Question

Questions Trying to Re-create MicroArray Data (GSE97562) (Fig. 2)

0

Entering edit mode

rodj5201 • 0

@1efd0df9

Last seen 9 months ago

United States

Hi, I want to pre-face that this might be a long read.

I would like to re-create data from a dataset to learn how to perform differential analysis with limma. My main goal is to re-create Fig. 2 from the cited study (https://onlinelibrary.wiley.com/doi/10.1002/cam4.1187). I'm extremely new to this but have compiled code from tutorials, etc. that will read the files and perform rma normalization, then use limma to look for differential expression.

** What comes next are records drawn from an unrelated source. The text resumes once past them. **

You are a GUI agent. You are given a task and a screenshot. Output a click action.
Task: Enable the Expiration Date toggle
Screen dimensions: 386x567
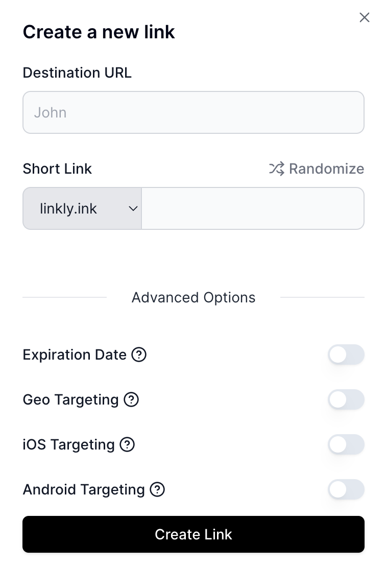pyautogui.click(x=346, y=355)
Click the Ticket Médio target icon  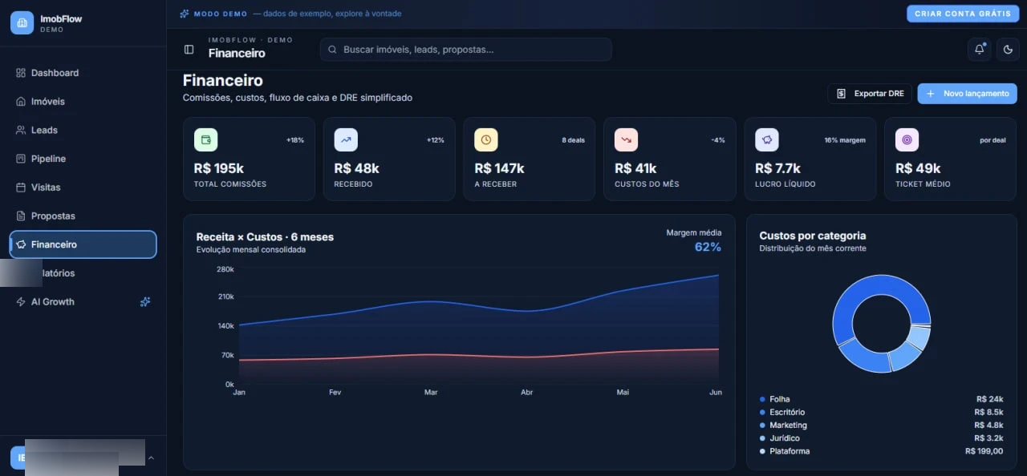coord(907,139)

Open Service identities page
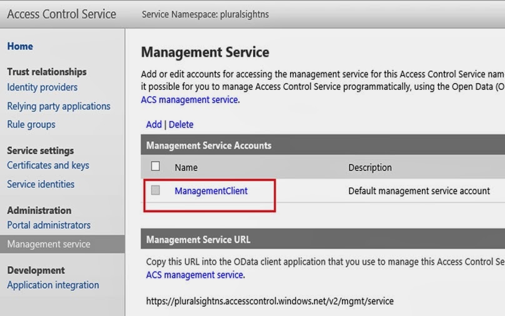pyautogui.click(x=41, y=184)
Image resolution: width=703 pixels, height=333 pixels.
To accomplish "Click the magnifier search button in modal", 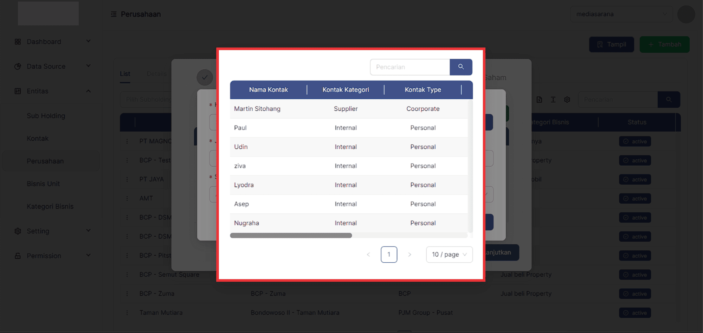I will (461, 67).
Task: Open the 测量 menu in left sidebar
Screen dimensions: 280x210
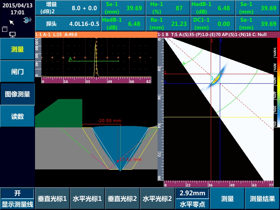Action: click(17, 49)
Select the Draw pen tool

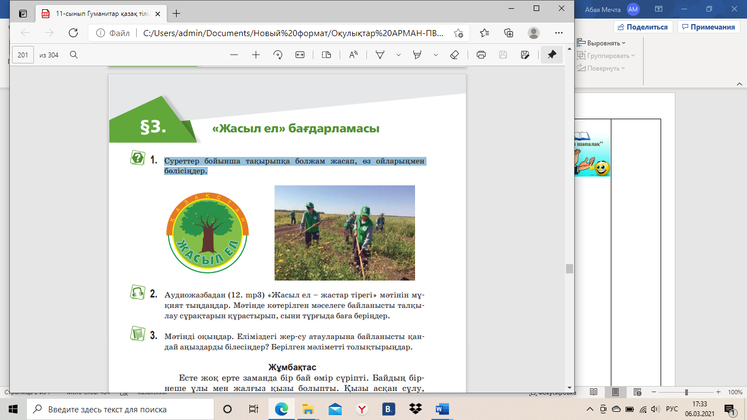click(x=380, y=55)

At-least that's what I understand to be happening.

(btw I used GSM2572161 through GSM2572170 for .cel files (HSC vs CML))

I will put the code below:


library(oligo)
library(dplyr)
setwd("C:fake-example/GSE/GSE97562")
celFiles <- list.celfiles(full.names = TRUE)
affyExpressionFS <- read.celfiles(celFiles)



#RMA
eset <- oligo::rma(affyExpressionFS)
data.matrix = exprs(eset)



library(limma)

#Make design
design = model.matrix(~0+factor(c(1,1,1,1,1,2,2,2,2,2)))
design[,2] = c("cmlS","cmlS","cmlS","cmlS","cmlS","cmlP","cmlP","cmlP","cmlP","cmlP")
colnames(design)[2]="source"
design = as.data.frame(design)


groups = design$source

#Factor
f = factor(groups,levels=c("cmlS","cmlP"))


design2 = model.matrix(~ 0 + f)
colnames(design2) = c("cmlS","cmlP")

#Fit to model
data.fit = lmFit(data.matrix,design2)


contrast.matrix = makeContrasts(cmlP- cmlS,levels=design2)
data.fit.con = contrasts.fit(data.fit,contrast.matrix)
data.fit.eb = eBayes(data.fit.con)


#Make table with expression data
options(digits=2)
tab = topTable(data.fit.eb,coef=1,number=Inf,adjust.method="BH")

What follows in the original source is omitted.